TEXT EXTRACT
Skara Brae

Click on the Pictures for a close-up view


Skara Brae is one of the most fascinating prehistoric sites in Scotland. It is on the western facing, Atlantic coast of Orkney. The remains of this prehistoric settlement were found in 1850 after a particularly bad storm had ripped turf away from the sand dunes on the edge of Skaill Bay. The fury of the storm revealed the remains of a group of remarkable stone houses. For the first time in almost 5,000 years the village was once more exposed to the light of day.

In 1924 the site was taken over by the Ministry of Works and a sea wall was built to hold back erosion of the shore line. In 1928 Prof Gordon Childe, of Glasgow University, excavated the site and stablised these important buildings.

Nobody is quite sure when Skara Brae was first inhabited, as it is clear from the excavations that the earliest of the surviving buildings (radio carbon dated to 3,215 BC) have been built on the foundations of much earlier ones. The most recent structures, however, were abandoned very suddenly. A small pile of bone beads was found strewn along the main passageway suggesting that the owner of the necklace had snapped its cord whilst rushing from house seven, and had no time to collect the dropped beads.

In one of the wall cupboards a horde of 2,400 inscribed beads and pendants that must have had great value, had been abandoned. Carbon dating says that this sudden evacuation happened around 2,655 BC.

This is the view from the village of Skara Brae out across the Skaill Bay.

The houses were all well equipped with all the furniture being hewn from stone.

These houses appear to be a stone age version of a modern housing estate, with a formalised regularity of layout.

Here is typical fireplace. Similar ones were found in most of the houses.

Some prehistoric architect appears to have planned the whole development so that they all had stone versions of modern conveniences inside each apartment.

They all have standardised stone cupboards, fireplaces, bedsteads, water tanks and seats.

Not all the houses have been equally well preserved but the essential feature of the central fireplace can be seen even in the more damaged houses.

REQUIRED TASK
Write out the part of the Skara Brae text word for word, starting at "In 1924 the" and ending at "these important buildings.".

MATERIAL
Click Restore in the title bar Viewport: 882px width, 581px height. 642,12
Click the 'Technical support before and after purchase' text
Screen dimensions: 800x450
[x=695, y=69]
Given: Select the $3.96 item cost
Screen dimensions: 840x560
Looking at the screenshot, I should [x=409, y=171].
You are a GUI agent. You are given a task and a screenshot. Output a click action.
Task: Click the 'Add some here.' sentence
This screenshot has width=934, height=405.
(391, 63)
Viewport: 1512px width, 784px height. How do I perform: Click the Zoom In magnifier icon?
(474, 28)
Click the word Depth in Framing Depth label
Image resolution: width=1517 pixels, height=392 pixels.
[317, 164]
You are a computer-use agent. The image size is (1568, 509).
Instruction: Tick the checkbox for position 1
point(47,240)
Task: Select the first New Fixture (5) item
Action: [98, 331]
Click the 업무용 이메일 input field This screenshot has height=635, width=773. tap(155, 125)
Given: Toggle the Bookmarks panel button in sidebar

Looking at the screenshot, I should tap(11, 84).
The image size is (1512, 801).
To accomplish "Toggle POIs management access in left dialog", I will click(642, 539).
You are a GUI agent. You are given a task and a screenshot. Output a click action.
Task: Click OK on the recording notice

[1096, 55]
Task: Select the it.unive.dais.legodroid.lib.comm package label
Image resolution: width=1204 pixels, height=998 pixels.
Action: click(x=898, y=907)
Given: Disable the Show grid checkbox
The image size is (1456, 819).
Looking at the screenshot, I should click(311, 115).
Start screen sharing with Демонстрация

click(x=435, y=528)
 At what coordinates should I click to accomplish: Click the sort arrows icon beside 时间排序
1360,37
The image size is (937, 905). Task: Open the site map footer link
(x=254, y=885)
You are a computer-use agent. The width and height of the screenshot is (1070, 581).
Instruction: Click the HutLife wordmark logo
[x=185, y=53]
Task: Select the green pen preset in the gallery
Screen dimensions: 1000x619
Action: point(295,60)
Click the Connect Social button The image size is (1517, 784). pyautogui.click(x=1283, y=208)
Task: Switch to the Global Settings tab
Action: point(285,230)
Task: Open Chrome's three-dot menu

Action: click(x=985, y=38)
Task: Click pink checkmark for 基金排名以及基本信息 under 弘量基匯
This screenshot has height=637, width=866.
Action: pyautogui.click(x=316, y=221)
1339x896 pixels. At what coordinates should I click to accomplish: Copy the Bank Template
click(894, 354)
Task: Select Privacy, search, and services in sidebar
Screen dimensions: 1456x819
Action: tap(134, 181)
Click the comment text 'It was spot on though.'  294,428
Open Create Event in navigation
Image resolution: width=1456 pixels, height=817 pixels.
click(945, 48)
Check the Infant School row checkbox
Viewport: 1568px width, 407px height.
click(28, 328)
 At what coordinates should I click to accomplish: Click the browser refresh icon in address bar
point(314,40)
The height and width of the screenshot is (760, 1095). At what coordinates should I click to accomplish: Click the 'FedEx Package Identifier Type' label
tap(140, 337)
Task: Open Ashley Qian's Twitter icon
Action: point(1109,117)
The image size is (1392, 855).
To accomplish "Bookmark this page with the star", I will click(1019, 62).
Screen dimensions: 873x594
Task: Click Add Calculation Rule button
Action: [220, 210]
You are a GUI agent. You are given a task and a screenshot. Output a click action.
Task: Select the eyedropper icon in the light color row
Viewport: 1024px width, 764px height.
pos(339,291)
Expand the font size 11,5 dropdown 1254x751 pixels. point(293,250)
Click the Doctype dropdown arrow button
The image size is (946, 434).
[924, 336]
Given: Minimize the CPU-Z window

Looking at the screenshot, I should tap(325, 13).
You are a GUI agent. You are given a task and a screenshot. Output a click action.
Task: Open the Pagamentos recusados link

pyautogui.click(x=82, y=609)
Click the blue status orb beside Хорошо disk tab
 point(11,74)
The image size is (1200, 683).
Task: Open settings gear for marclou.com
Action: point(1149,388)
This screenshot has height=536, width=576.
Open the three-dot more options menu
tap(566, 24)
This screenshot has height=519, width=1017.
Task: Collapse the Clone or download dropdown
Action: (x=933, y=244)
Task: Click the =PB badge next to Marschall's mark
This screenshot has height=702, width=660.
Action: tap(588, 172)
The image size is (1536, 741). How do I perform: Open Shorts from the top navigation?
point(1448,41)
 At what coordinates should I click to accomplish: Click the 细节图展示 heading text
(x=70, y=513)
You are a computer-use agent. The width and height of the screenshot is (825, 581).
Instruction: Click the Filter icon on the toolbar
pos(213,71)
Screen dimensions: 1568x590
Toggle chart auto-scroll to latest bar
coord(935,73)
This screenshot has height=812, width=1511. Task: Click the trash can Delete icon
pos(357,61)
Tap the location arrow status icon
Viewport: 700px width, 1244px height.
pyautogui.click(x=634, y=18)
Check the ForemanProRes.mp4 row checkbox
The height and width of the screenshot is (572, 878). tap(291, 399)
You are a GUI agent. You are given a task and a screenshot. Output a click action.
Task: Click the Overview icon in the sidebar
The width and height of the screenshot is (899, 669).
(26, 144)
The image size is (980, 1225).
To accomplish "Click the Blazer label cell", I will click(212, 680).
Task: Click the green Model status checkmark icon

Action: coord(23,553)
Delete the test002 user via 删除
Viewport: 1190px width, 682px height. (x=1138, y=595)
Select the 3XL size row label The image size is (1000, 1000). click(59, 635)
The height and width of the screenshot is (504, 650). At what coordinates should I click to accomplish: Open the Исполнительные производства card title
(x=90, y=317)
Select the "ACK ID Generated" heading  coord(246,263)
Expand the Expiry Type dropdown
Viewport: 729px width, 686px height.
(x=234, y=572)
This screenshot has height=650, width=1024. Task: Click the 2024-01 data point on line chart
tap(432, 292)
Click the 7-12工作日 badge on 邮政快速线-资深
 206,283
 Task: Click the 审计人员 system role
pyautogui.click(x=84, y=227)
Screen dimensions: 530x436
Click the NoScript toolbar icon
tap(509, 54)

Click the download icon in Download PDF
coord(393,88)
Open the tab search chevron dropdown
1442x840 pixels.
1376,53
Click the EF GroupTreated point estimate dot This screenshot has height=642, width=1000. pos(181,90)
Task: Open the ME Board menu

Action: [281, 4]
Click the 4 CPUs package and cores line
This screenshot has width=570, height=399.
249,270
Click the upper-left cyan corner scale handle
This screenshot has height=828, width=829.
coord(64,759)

OUTPUT OF THE TASK
In 1924 the site was taken over by the Ministry of Works and a sea wall was built to hold back erosion of the shore line. In 1928 Prof Gordon Childe, of Glasgow University, excavated the site and stablised these important buildings.